Mixing oil and water

Psychologists often find that opposites attract in couples with personality disorders.

BY BRIDGET MURRAY, American Psychological Association Monitor staff[/color]

www.apa.org/monitor/mar04/mixing.html

By now, Florida psychologist Florence Kaslow, PhD, has seen the pattern so often among some couples that it's practically a clinical archetype: Both parties have personality disorders (PDs)--but on opposite ends of the spectrum.

The fastidious, stoic spouse with obsessive-compulsive PD clashes with the often messy, flamboyant spouse with histrionic PD. Or, likewise, the self-absorbed, self-important person with narcissistic PD spars with the needy, clingy partner with dependent PD.

It may seem like an oversimplification, but all too commonly one person with a PD attracts someone with a different one, Kaslow has found in her 30-plus years of practice. What might underlie that pattern?

"They seem to have a fatal attraction for each other in that their personality patterns are complementary and reciprocal--which is one reason why, if they get divorced, they are likely to be attracted over and over to someone similar to their former partner," Kaslow says.

And although empirical research on the pattern is generally lacking--clinical trials on it are few and far between--support for Kaslow's contention appears in a number of books and reports in the literature, such as a theory paper on narcissistic PD in couples by Paul Links, MD, that appeared in 2002 in the American Journal of Psychotherapy (Vol. 56, No. 4). In it, Links maintains that a narcissist's PD severity and willingness to change can make or break a couple's attempts to fix problems.

Personality schisms, however, can complicate such attempts. Even if only one partner has a full-blown PD, the other partner often shows personality tendencies in the opposite direction, notes Los Angeles psychologist Marion Solomon, PhD, who wrote a chapter on treating borderline couples for a book Kaslow edited on couples treatment (see further reading). Most often, Kaslow and Solomon see attractions between people diagnosed with Cluster B (antisocial, borderline, histrionic and narcissistic) and Cluster C (avoidant, dependent and obsessive-compulsive) personality disorders.

Kaslow offers a theory on the attraction between Clusters B and C: "Someone in Cluster B or C will more likely seek a polar opposite they see as exhibiting qualities they lack and assume this will make them feel more complete or whole," she explains. "So, for example, the histrionic is attracted to the OCD perfectionist because of the histrionic's need to be stabilized, and the OCD person is fascinated by the histrionic's devil-may-care attitude. But after a while they start to rub each other the wrong way."

Fatal attraction

Problems derive from each partner's unexpected reaction to the other, Kaslow says. She explains: "These people often literally see the other person as 'their other half.' But that half is one they have cut off in themselves, so they're essentially attracted to the thing they've rejected or have a negative attitude toward."
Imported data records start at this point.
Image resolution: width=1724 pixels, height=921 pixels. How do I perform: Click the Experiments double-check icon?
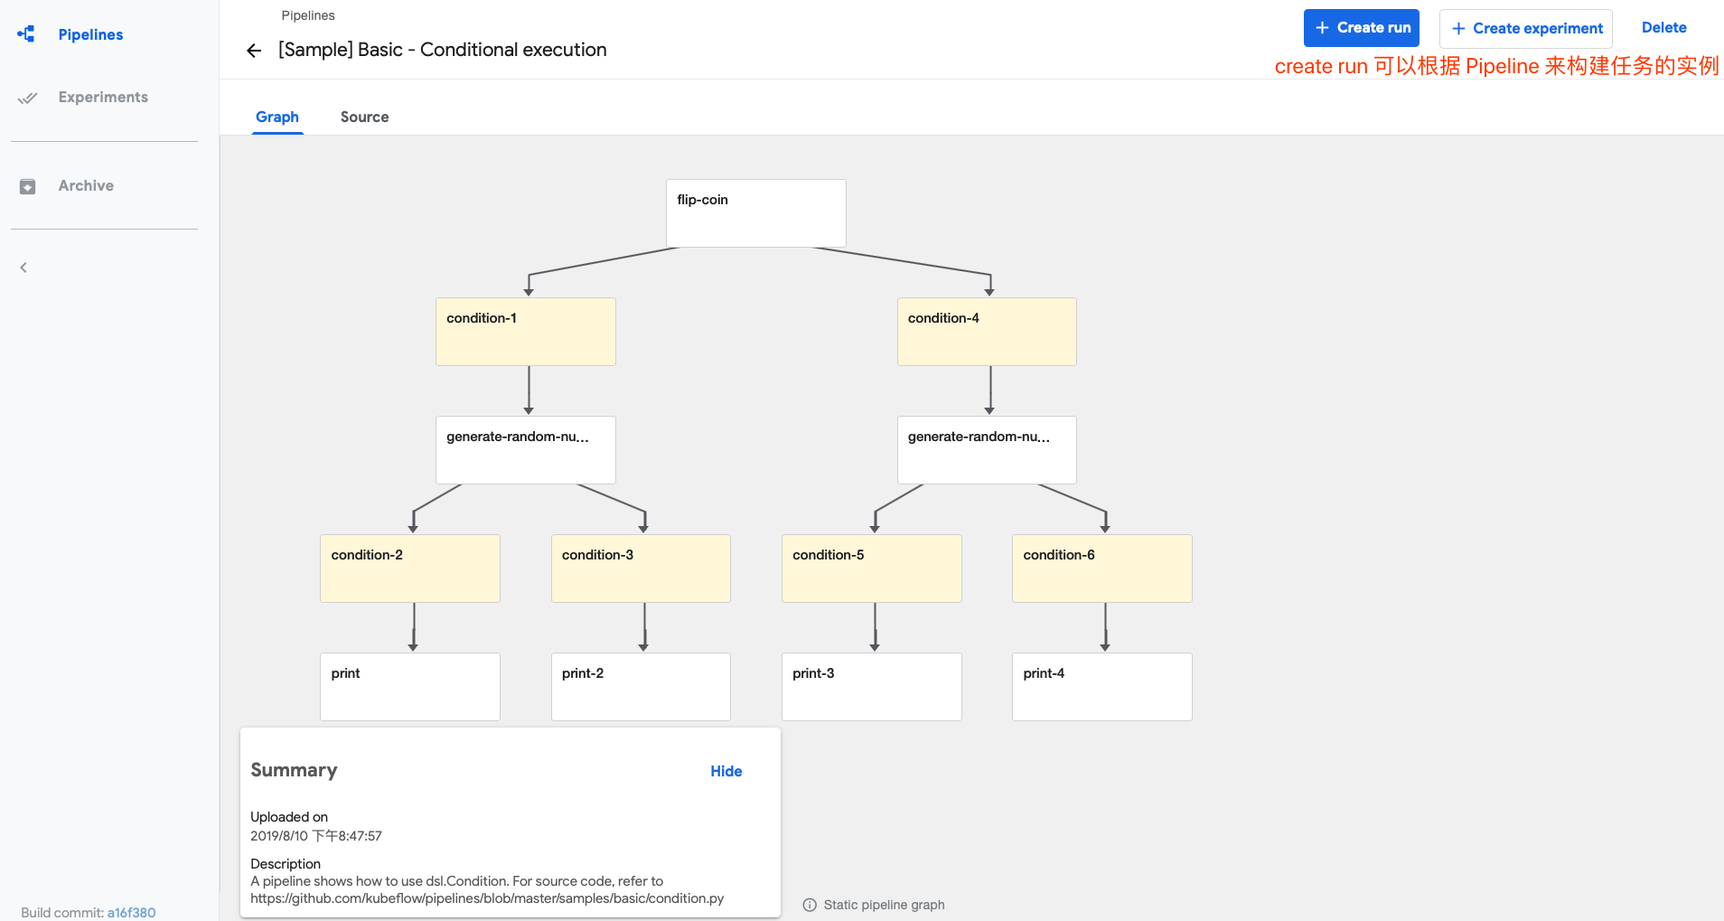(x=27, y=98)
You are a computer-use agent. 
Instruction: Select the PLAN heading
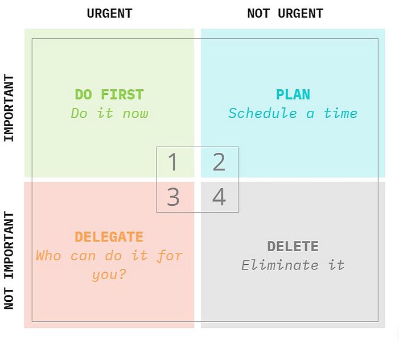click(x=293, y=94)
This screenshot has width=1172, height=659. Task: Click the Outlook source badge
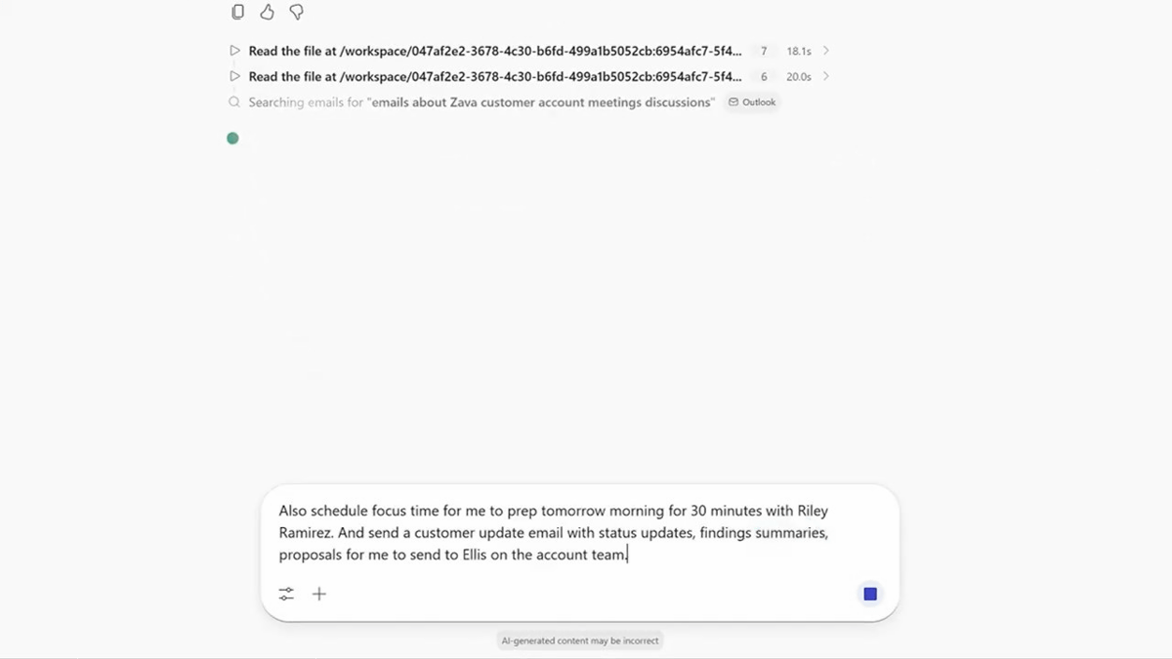click(752, 102)
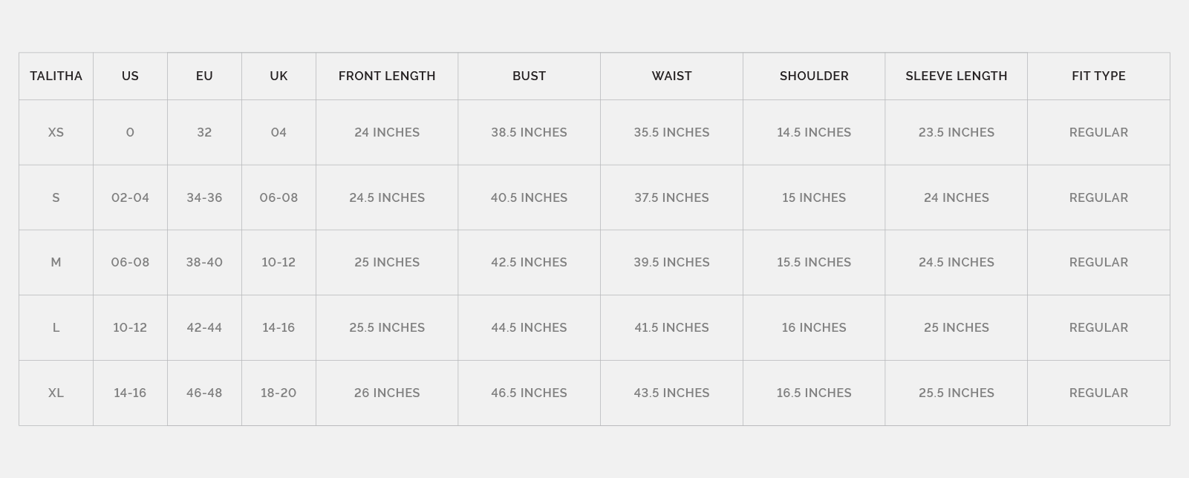Viewport: 1189px width, 478px height.
Task: Select the XS size cell
Action: 56,132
Exacerbating the situation is the fact that each partner stirs up some unconscious, unresolved developmental issue in the other, says Joan Lachkar, PhD, a Los Angeles practitioner who writes on partners who exhibit certain traits and characteristics of narcissistic and borderline PDs. For example, explains Lachkar, an instructor at the Southern California Psychoanalytic Institute, the borderline's neediness chips at the narcissist's armor against intimacy, and the narcissist's rejection stokes the borderline's abandonment anxiety, reaction to shame and tendency to feel shunned or abused.

Such partners are frequently developmentally arrested, forming a pattern that Lachkar calls "the dance" in a narcissistic/borderline relationship. The dysfunction in that dance--the narcissist's emotional withdrawal and the borderline's need for rejection and emotional upheaval--can stem largely from childhood attachment problems, a hallmark of personality disorders, Lachkar argues.
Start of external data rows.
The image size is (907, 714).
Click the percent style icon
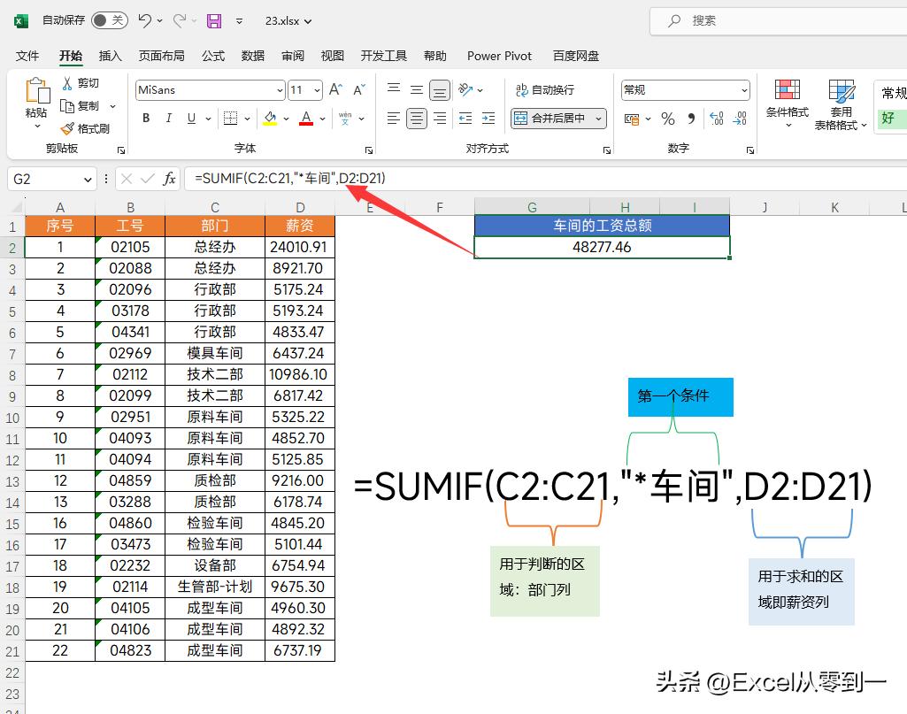coord(668,119)
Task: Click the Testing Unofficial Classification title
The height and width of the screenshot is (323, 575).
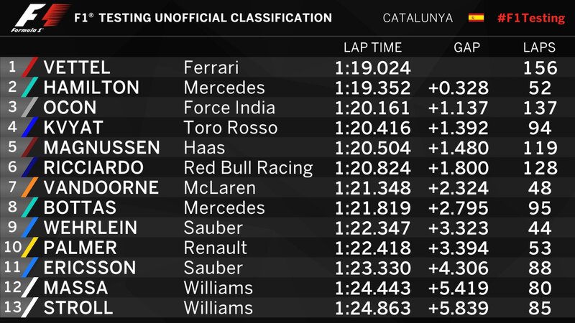Action: click(203, 18)
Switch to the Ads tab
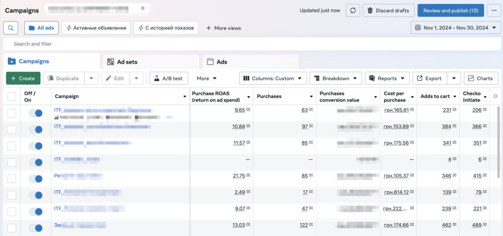Image resolution: width=503 pixels, height=236 pixels. [x=251, y=62]
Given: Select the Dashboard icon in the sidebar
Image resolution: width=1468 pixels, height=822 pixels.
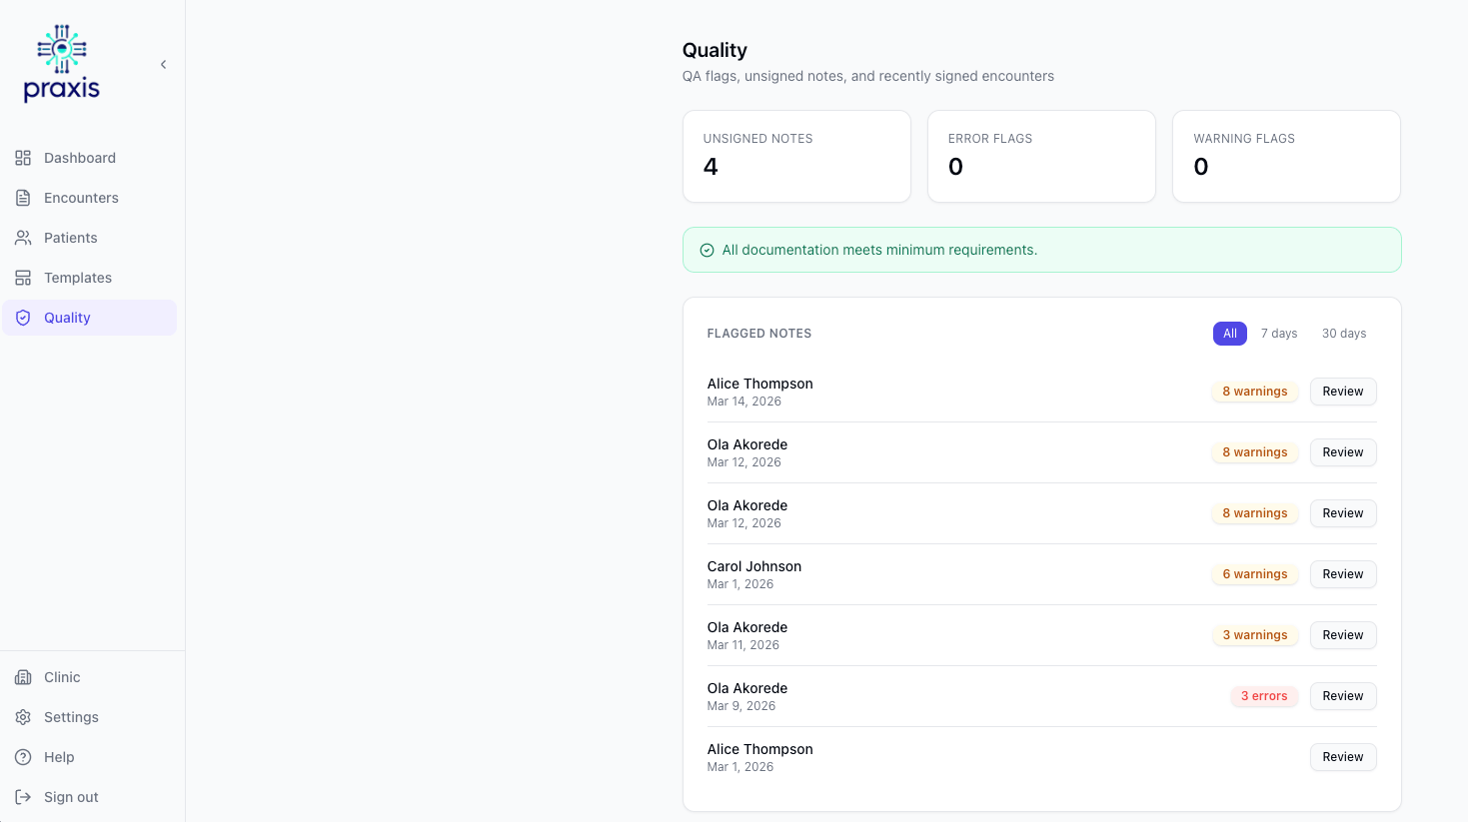Looking at the screenshot, I should 22,158.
In adult relationships, Solomon adds, people with PDs may act out early abuse, neglect, violence and other forms of childhood attachment failure--although, as pointed out in the literature on PD underpinnings (see page 42), it's not clear how much these failures stem from parental abuse, already existing childhood pathology that elicits negative parental reactions or an interplay of both.
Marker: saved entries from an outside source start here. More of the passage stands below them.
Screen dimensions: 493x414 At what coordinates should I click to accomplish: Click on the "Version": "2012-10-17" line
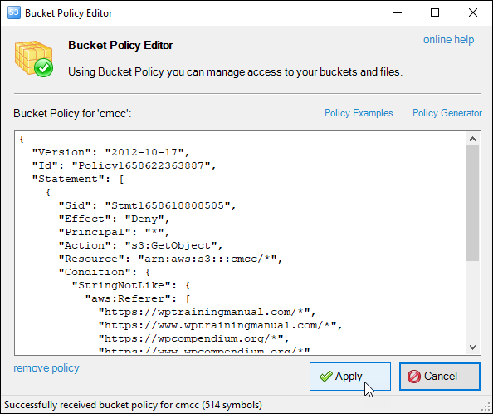point(111,153)
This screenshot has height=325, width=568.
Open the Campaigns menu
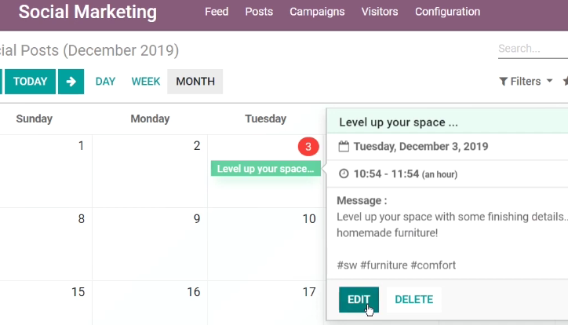(x=317, y=12)
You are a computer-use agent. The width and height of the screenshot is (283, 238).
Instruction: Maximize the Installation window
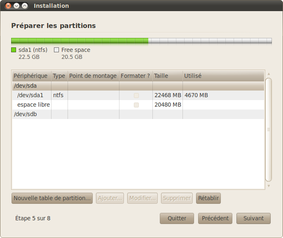tap(25, 6)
Causes aside, Solomon maintains that the ingrained PD mechanisms form early: "When a child is terrified at 0 to 18 months, the left brain--the rational language part of the brain--has not yet developed, so the right brain either puts up a shield or views the self as flawed," Solomon says.

Treatment approaches

Combating those right-brain reactions by adding left-brain cognitive functions is key to treating couples battling PDs, Solomon says. However, practitioners lack research on how to effectively do that, says Links, author of the article on couples' treatment prospects for people with narcissistic PDs. In that paper, Links drew on his own clinical experience to argue that, when the partnership involves a narcissist, its survival depends on that person's ability to:

* Curtail acting-out behaviors, such as using drugs or alcohol, overspending, acting in sexually compulsive ways or physically or verbally abusing a partner.

* Reduce levels of defensiveness and show vulnerability.

In addition, says Links, the Arthur Sommer Rotenberg Chair in Suicide Studies at the University of Toronto, the couple needs to "rebalance" itself so that that the narcissist's partner--likely a more masochistic, dependent type--still gratifies the narcissist's need for admiration, but also can glean increased love, approval and support from the narcissist. By comparison, in a borderline rebalancing, the other partner needs to stop feeding the borderline's impulsivity and emotional volatility, notes Links in other writings.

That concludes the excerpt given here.